If the tantrum doesn't stop, I do put them in a positive time out. It's a place where they can go (their bed) and sit and look at books and relax. It's not meant as punishment. If I can, I will stay in there with them and help talk with them about things. But sometimes there is the screaming and no way that you can reason anything with them. If that is the case, sometimes they just need to be allowed to scream in a place that is respectful to other people - as in, not in the middle of the kitchen or living room;-) So, I'll take them into their room and let them scream.

By the way, I'm basing my answers here off of a book called "Positive Discipline" by Jane Nelsen. She has one for preschoolers. I really like it. It's given me a way different approach to parenting. I used to think if I hugged my kid while he was throwing a fit that I must somehow be telling him it's okay to throw a fit. But...that's not what happens. Instead, they calm down WAY faster and feel like their feelings matter and that I heard them.

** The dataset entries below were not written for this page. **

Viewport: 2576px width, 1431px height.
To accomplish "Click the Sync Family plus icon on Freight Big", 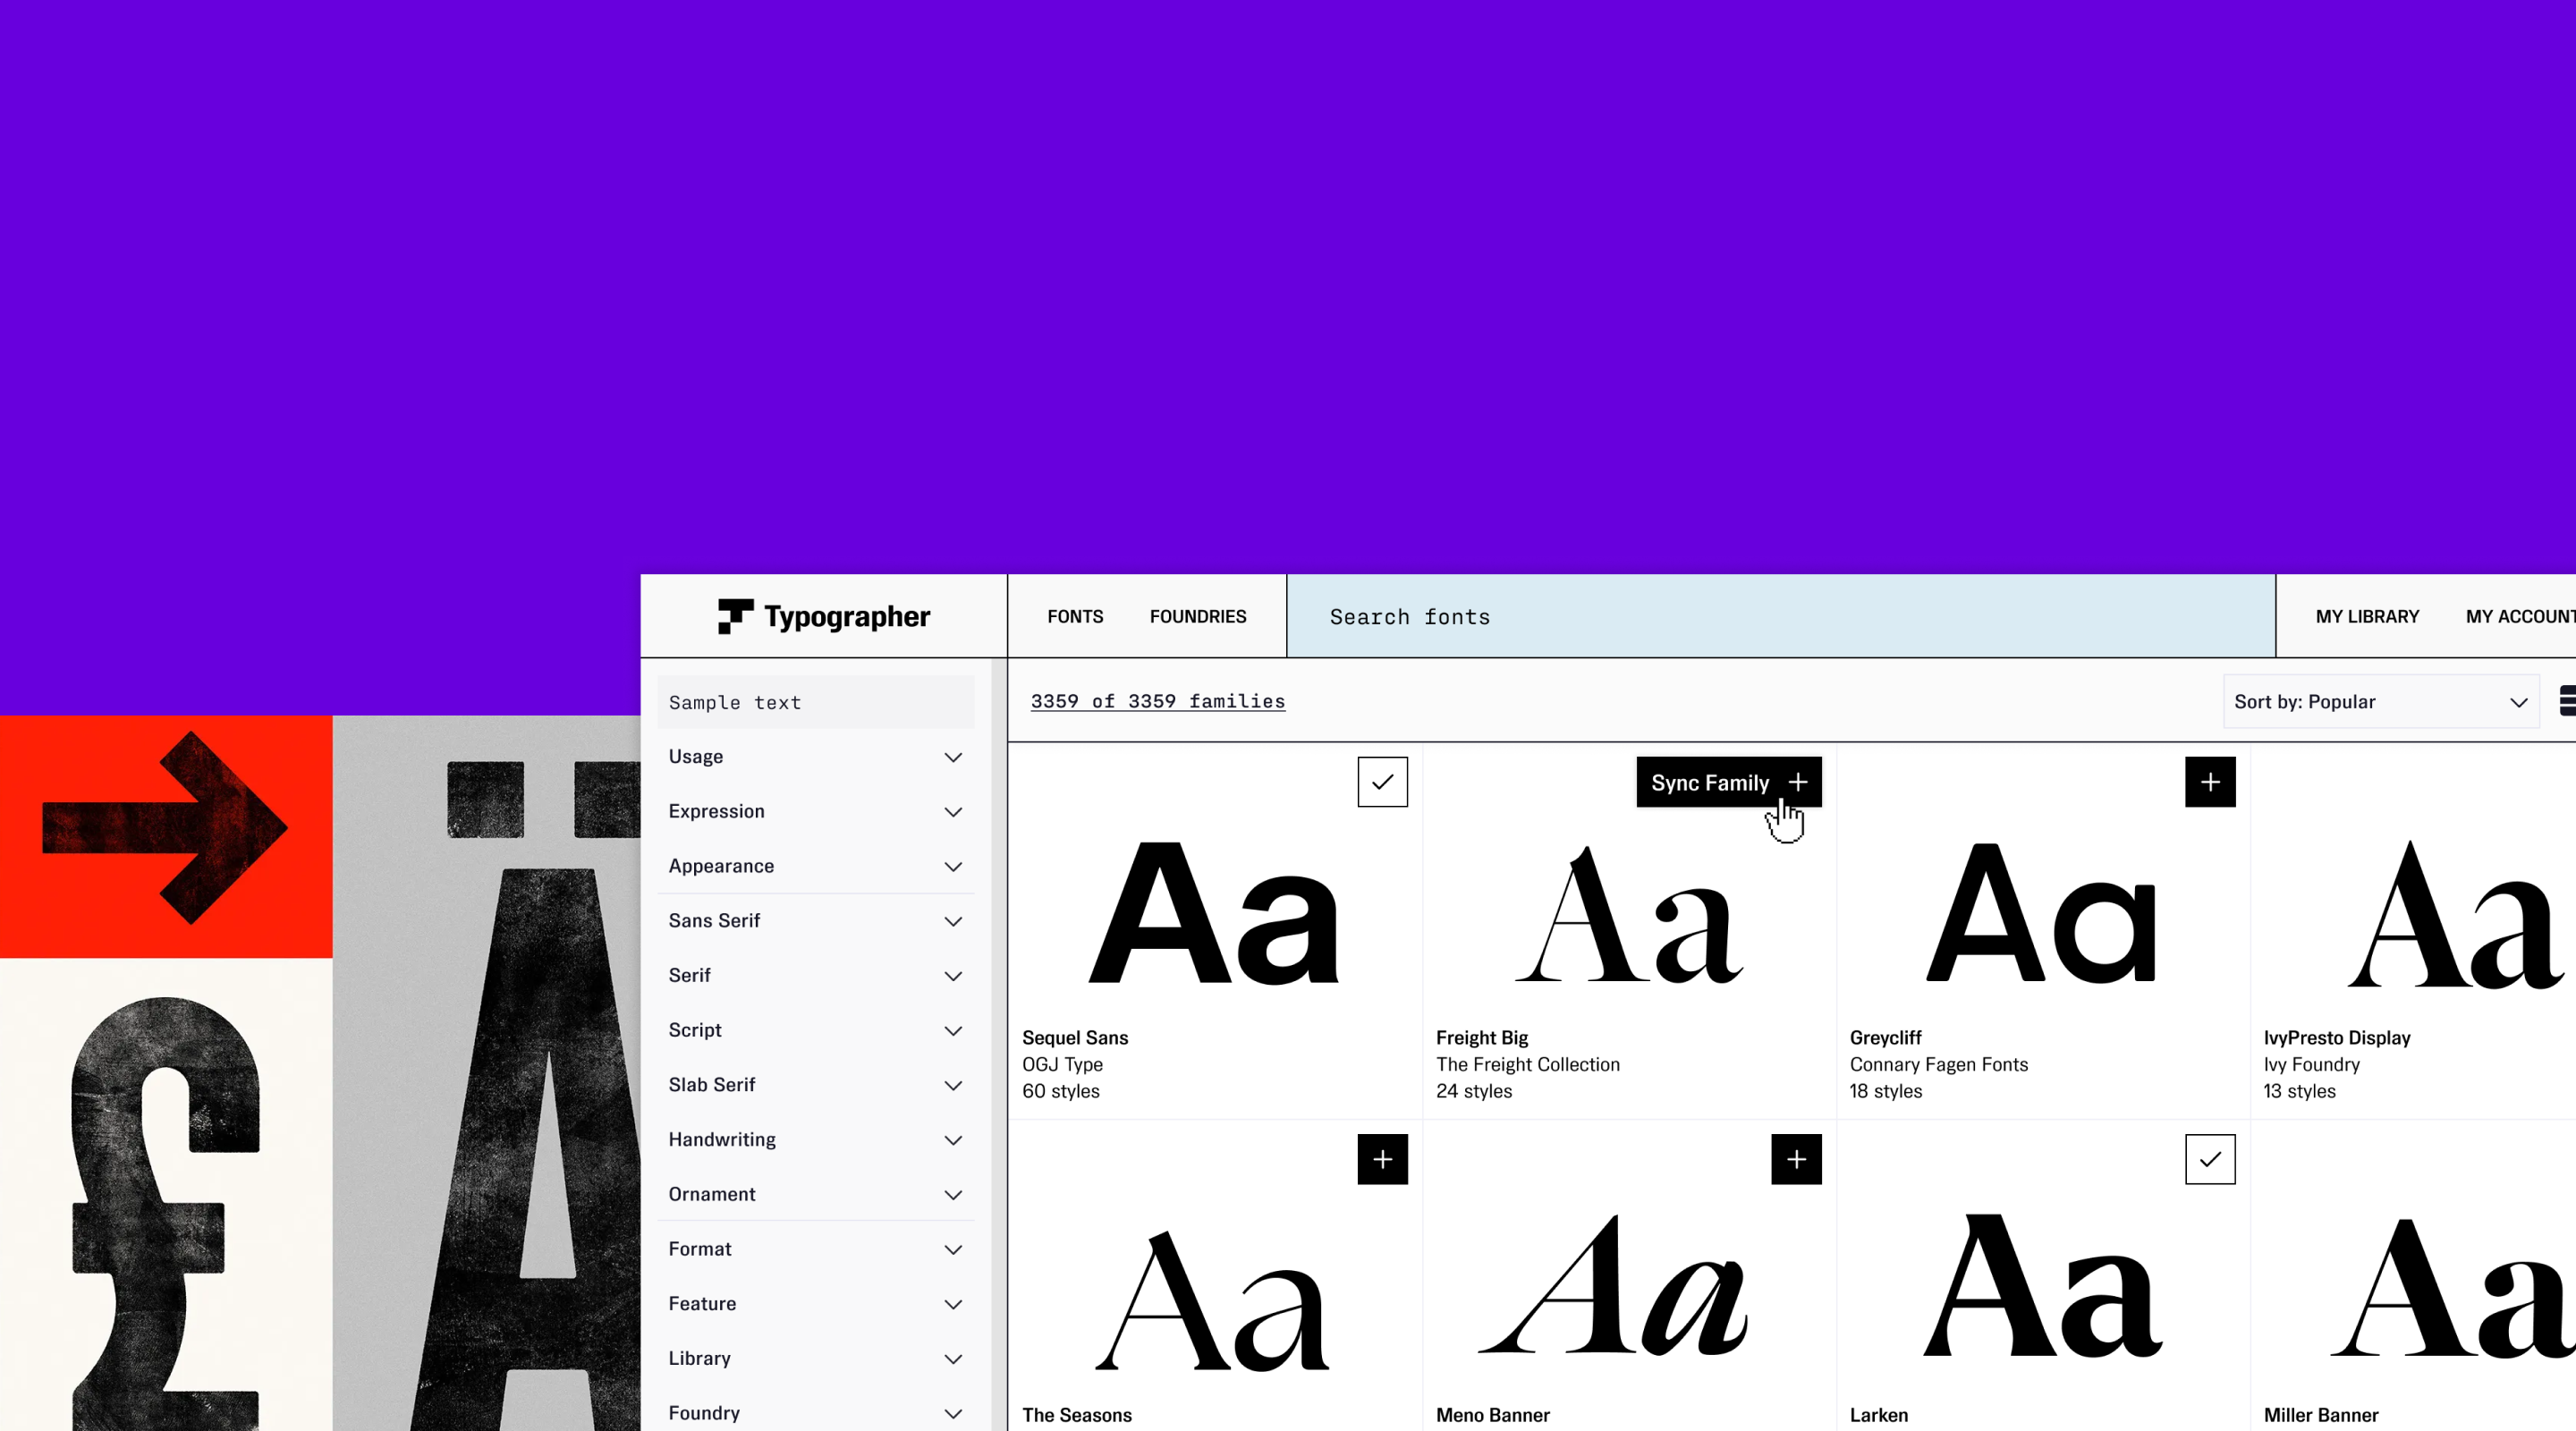I will click(1799, 782).
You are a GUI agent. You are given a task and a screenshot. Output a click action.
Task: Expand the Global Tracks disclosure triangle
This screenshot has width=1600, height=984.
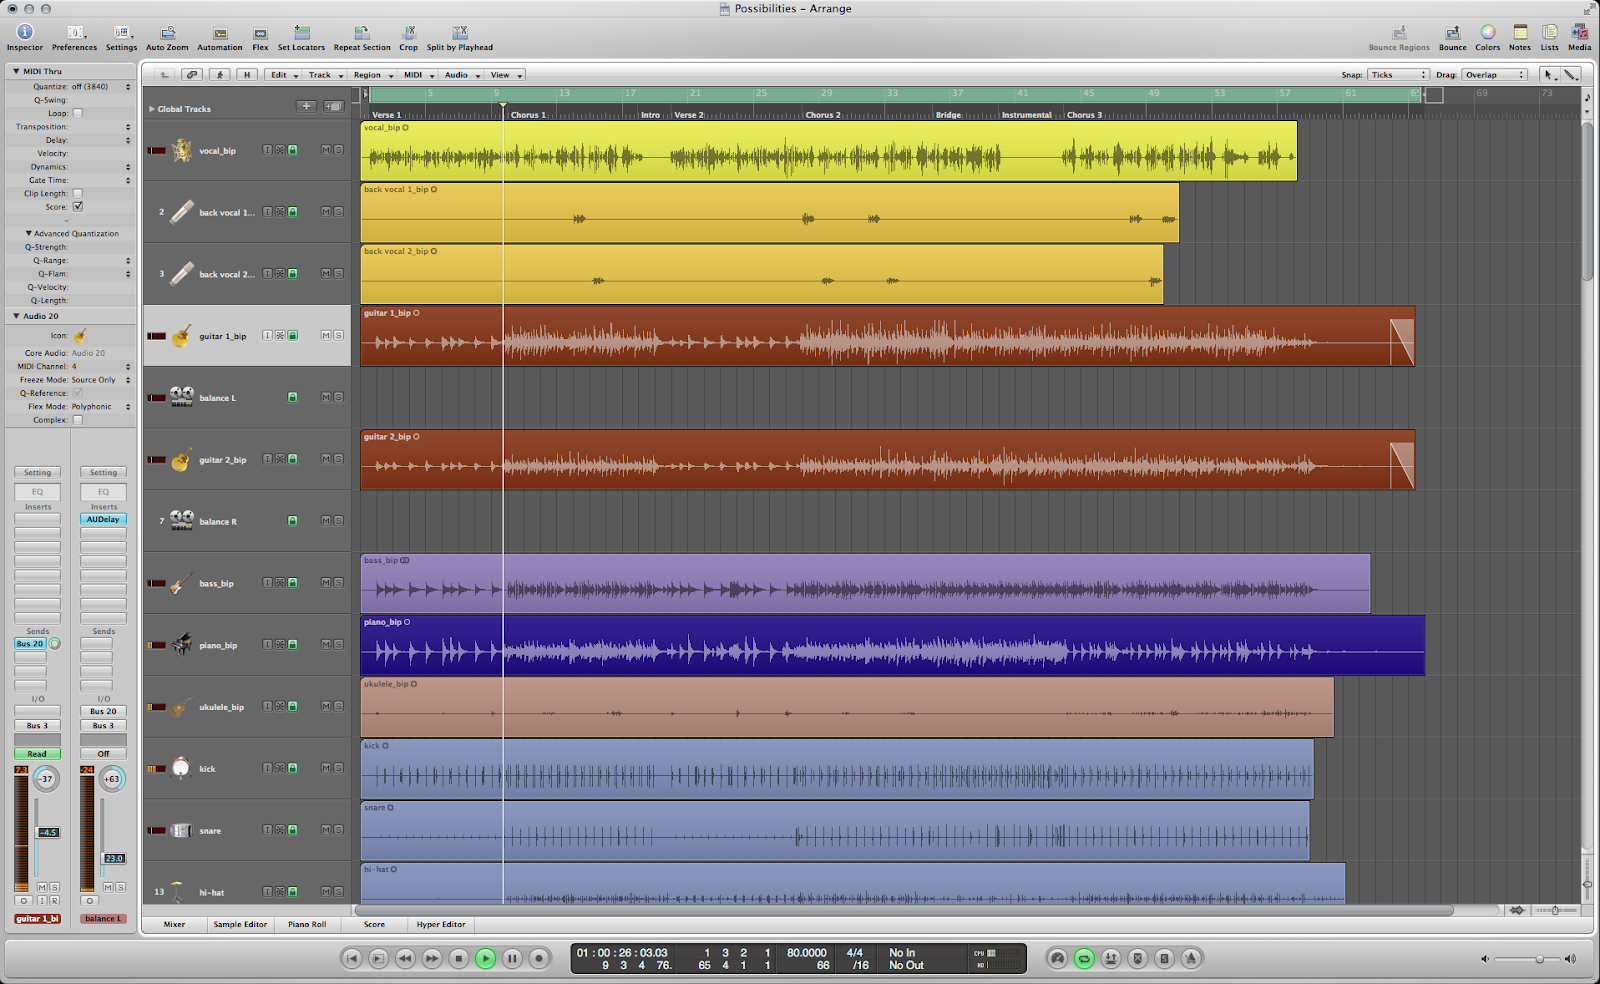pyautogui.click(x=152, y=109)
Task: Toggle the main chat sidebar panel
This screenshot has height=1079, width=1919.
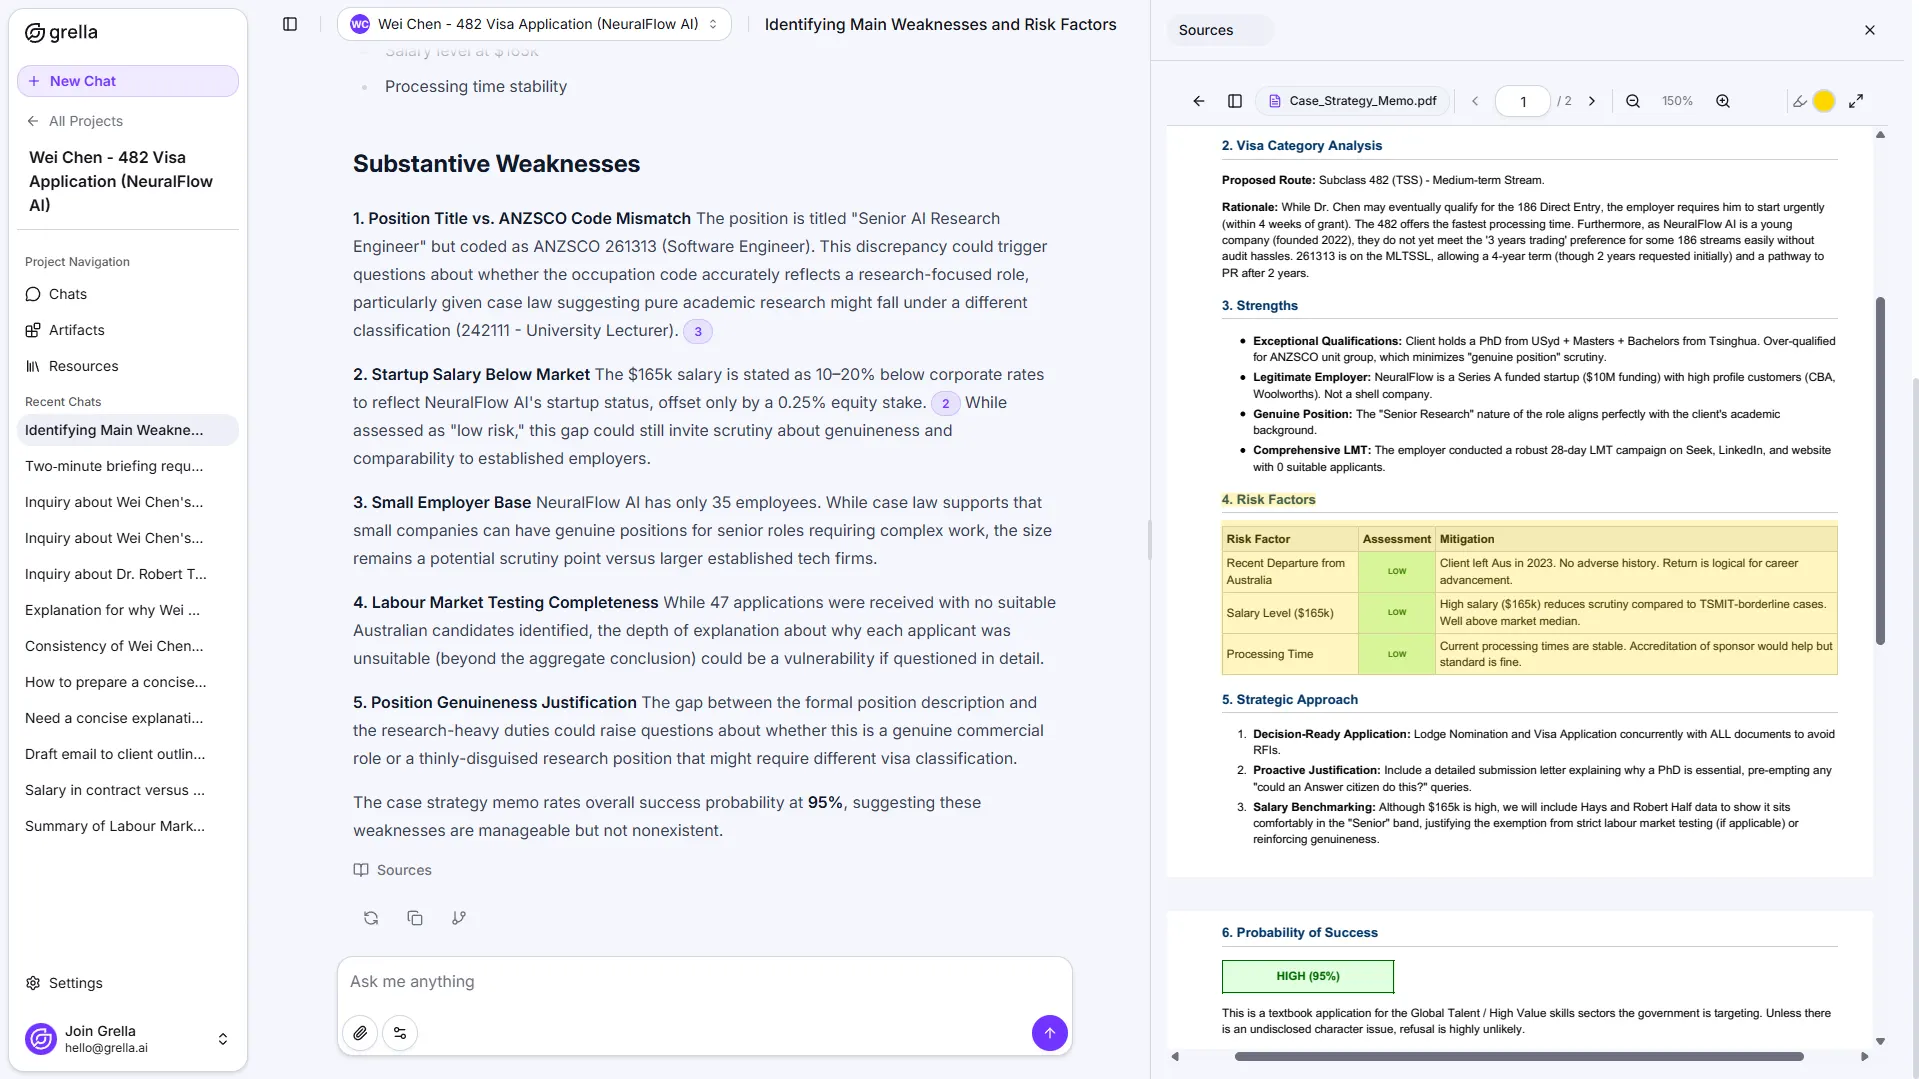Action: tap(290, 24)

I'd also see if hubby working from home might be part of the issue. It's hard to work and take care of kids at the same time. I imagine it must be a huge struggle for your hubby to make sure he's giving them all the attention they need during his working time. That could also be a huge reason for the crazy behavior. I know that when I get preoccupied with my own thing (even if I HAVE to do it), if the kids dont' get the attention they need, they behave WAY worse. I'm not sure what you could do about it. Is there anyway he can do his work while you are home? I'm not sure what type of job he has.

Anyway, hope that helps a tiny bit. Best of luck!